Logan, 32, once worked as a civilian contractor for the military. He believes Richman handled the situation properly. "She took it up the chain of command," he said. "She did what she had to do. Does she deserve to get laid off?"
Many expressed the opinion that counseling rather than expulsion might have been appropriate for the student. However, Logan said, the school, which costs about $14,000 a semester including tuition, room and board, does not offer the sort of qualified counseling help the student may have needed.
"They have student advocates," he said. "They are not counselors, people with college degrees that a large university would have."
Inspector Pera agreed: "They don't have counselors on staff per se. The bottom line is, the school does not have a psychologist on staff to be able to review something like this."
Alan Kaufman, author of "Jew Boy" and editor of "The Outlaw Bible of American Poetry,'' teaches modern art and popular culture at the school and has taught sections of Narrative Storytelling. "The (school's) system is based on corporate greed,'' he said. "It doesn't even give the bare minimum to students in terms of psychiatric counseling or social services. It just treats kids like credit cards, like clients, basically. There is no artistic vision."
Founded in 1929, the Academy of Art is the largest private art institution in the country, with 7,200 students. With several campuses in prime downtown locations, the university is said to be one of the largest real estate developers in San Francisco.
Kaufman was one of several instructors who were called in to assess the student's story. He said he had told the administration that despite the macabre subject matter, it was the work of a potentially talented writer.
"Some of these kids don't even have a beginner's grasp of grammar," he said. "That was an original story. You get a kid who did what that kid did, you should praise him to the skies. Instead, they called (the police) on him."
The novelist Wallace was equally dumbfounded. "You don't punish a kid for doing a story that's all (gratuitous content), because they're beginners," he said.
He acknowledged that potentially offensive material was a delicate topic on college campuses. "This stuff gets really tricky," he said. "It's a combination of moral spasms and legal terror."
One of Richmond's former colleagues, who declined to give his name, said he considered the administration's actions to be a matter of image control. "They don't want parents seeing sensationalized violence and sex," he said. "It's a marketing issue for them.''
'A real chill'
But such scrutiny "makes the students feel like they could get expelled for what their imagination gives them,'' he said. "It puts a real chill on writing classes.''
In the aftermath of the incident, students and teachers say they are the ones being victimized in an atmosphere of hysteria.
Kaufman said one of his students had recently been asked to leave the school when she submitted a paper alluding to suicide threats.

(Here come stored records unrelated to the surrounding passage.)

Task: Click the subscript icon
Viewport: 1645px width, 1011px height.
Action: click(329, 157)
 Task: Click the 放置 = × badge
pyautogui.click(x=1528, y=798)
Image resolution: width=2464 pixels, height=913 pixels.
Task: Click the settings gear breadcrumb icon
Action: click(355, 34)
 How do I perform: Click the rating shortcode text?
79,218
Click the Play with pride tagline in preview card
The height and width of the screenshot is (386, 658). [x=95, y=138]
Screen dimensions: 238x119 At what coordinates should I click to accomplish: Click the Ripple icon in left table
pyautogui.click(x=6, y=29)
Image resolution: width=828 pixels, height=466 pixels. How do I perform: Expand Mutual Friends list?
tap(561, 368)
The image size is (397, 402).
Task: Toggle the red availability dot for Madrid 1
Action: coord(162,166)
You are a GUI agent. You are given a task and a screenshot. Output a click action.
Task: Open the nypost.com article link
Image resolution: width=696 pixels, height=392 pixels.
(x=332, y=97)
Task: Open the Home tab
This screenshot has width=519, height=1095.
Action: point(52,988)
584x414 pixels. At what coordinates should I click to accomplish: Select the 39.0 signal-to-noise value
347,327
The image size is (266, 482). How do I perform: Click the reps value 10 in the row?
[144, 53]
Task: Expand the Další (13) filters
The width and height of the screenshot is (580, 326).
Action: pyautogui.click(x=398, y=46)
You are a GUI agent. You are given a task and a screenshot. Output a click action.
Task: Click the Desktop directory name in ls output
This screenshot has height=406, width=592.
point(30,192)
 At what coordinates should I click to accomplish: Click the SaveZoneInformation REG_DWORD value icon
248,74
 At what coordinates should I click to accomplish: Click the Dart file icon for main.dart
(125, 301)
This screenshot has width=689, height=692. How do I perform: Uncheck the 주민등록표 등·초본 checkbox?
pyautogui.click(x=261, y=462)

Like Richman, the instructor approached his superiors for advice on possible counseling services, only to see the student swiftly expelled.
"They asked me if I plan to use my book 'Outlaw Bible' in class, because there are dirty poems in the book," he said. "The move is toward repression."
Kaufman says he teaches the free-speech trials of Lenny Bruce and Allen Ginsberg in his popular culture class. Each semester, he takes his students to the City Lights bookstore and tells them, "We're here in San Francisco, where freedom of speech has been challenged again and again. You are artists. You are the front line of free speech in this society, and you have to define that line with passion and courage."
"This is supposed to be a school of creativity," said Logan, the 3-D animation major. The young man who got expelled "was a little strange," he said, "but honestly, all art students are. We're all a little weird in our own way."